The utilities had asked the KCC to reconsider its rejection of the merger deal to give the companies time to rework it and possibly avoid what could be another 300 days of analysis, testimony and hearings on a new application.
The commission said no to that request, although its order did invite the companies to refile.
“The Commission encourages the parties to continue working together to revise the Transaction to address the Commission’s concerns related to purchase price, capital structure and other issues and welcomes the filing of a new application that can satisfy the merger standards and advance the public interest,” the commission order said.
Mark Ruelle, Westar Energy president and chief executive, said in a statement that if the companies do reach a new agreement, “we agree a new KCC application would be the best route.”
But he said the work on the earlier merger case “could shorten the new schedule to fewer than the 300 days allowable.”
The commission has strongly signaled it won’t approve a merger unless the companies can show it’s a better deal for customers than what they’d get from the two stand-alone utilities.
Had the merger been approved, it would have been among the largest business deals in state history, creating a mammoth power company with a $14 billion in rate base in Kansas and Missouri.
In rejecting the deal, the commission cited the purchase price, which would have brought a multibillion-dollar windfall for Westar stockholders.
Commissioners also expressed concerns that the merged company would be financially weak, potentially forcing rate increases or reductions in service.
Those concerns were shared by David Nickel, consumer counsel for the Citizens’ Utility Ratepayer Board, the state agency representing residential and small-business utility consumers.
He said CURB’s view is that a Westar-KCP&L merger would be a “nice fit” but that consumer interests have to be protected.
The way the original plan was structured, “any misstep by (Great Plains) would have been disastrous for the ratepayers,” he said.
At Tuesday’s meeting, none of the commissioners spoke before voting to reject the request for reconsideration.
KCC attorney Brian Fedotin told them that the request did not meet the legal requirement of asserting there was something unlawful or unreasonable about the decision to reject the merger.
“Instead, by its own admission, the joint applicants’ pleading merely seeks additional time to determine whether it would be possible for them to develop a new proposed transaction,” Fedotin said.
Great Plains and Westar could challenge the commission decision at the Kansas Court of Appeals.
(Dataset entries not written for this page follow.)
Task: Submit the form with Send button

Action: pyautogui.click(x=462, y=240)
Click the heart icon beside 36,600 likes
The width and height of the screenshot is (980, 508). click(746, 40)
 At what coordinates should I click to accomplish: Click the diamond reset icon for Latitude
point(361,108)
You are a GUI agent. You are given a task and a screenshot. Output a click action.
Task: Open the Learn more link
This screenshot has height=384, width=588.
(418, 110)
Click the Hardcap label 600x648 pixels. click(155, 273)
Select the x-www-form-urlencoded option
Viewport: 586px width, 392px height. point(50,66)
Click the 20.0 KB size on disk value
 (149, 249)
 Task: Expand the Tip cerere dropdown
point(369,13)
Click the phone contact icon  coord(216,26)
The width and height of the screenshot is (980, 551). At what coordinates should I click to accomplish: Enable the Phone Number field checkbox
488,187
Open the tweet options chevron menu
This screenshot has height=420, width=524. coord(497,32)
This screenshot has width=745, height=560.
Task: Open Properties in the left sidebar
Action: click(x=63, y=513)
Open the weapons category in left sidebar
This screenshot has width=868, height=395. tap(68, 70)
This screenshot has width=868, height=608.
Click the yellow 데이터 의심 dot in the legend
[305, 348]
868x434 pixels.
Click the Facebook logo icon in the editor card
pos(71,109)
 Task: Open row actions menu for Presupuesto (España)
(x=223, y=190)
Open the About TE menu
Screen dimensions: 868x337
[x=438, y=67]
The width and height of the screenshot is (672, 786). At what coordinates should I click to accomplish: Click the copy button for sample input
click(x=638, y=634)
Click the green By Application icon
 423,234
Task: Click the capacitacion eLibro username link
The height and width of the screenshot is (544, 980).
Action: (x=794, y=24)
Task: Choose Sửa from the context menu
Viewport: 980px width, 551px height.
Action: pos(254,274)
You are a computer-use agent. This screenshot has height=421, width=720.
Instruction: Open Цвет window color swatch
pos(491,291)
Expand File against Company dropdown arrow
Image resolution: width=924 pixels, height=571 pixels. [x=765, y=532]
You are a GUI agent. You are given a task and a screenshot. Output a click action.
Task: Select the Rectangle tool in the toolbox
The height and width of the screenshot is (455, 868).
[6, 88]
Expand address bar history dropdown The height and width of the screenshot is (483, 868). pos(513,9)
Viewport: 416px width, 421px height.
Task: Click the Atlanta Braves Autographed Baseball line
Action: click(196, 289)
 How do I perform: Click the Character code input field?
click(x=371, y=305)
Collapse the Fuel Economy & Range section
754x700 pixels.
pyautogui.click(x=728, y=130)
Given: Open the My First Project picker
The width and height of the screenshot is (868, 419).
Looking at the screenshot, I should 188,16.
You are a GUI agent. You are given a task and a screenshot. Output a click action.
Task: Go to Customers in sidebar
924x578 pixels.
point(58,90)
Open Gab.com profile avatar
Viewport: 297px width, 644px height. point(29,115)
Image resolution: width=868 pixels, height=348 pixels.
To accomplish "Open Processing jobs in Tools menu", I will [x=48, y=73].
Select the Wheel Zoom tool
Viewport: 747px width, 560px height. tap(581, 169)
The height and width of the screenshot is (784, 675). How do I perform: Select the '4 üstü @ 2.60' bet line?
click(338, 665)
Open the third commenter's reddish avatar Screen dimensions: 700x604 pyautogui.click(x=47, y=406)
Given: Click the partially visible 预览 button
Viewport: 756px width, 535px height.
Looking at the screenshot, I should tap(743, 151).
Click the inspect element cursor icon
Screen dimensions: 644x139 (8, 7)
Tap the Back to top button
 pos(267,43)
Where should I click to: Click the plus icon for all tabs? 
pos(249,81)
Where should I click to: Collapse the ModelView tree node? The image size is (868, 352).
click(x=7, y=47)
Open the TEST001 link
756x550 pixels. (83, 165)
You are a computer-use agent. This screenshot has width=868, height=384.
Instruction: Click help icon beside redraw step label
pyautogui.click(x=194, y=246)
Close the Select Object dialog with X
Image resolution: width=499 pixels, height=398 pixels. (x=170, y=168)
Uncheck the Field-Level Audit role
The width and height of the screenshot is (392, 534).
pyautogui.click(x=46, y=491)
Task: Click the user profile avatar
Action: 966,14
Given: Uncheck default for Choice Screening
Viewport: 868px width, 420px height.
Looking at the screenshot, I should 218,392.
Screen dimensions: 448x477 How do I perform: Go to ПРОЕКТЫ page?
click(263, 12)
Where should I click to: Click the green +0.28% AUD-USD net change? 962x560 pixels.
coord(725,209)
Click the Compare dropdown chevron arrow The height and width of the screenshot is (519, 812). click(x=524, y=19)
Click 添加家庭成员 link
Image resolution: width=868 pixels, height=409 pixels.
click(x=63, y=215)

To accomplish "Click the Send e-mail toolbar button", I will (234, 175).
But McDonald said they aren’t planning to do that now.
The original deal had substantial support from elected officials, including Gov. Sam Brownback and Wichita Mayor Jeff Longwell.
Supporters said it would be better for Westar to merge with a neighboring utility rather than be acquired by a distant utility with no current ties to Kansas.
Although KCP&L is based in Kansas City, Mo., its customer base straddles the Missouri-Kansas border and it shares power plants with Westar.
But by KCC standards, any merger must benefit the rate-paying consumers, as well as the companies that propose it. To meet that, the deal that was originally proposed would need significant alteration, the commission order said.
“The Commission reiterates its belief that the Joint Applicants are responsible companies that serve their communities well as evidenced by the outpouring of support from community leaders and elected officials,” the order said. “However, to promote the public interest, a proposed transaction must satisfy the merger standards.”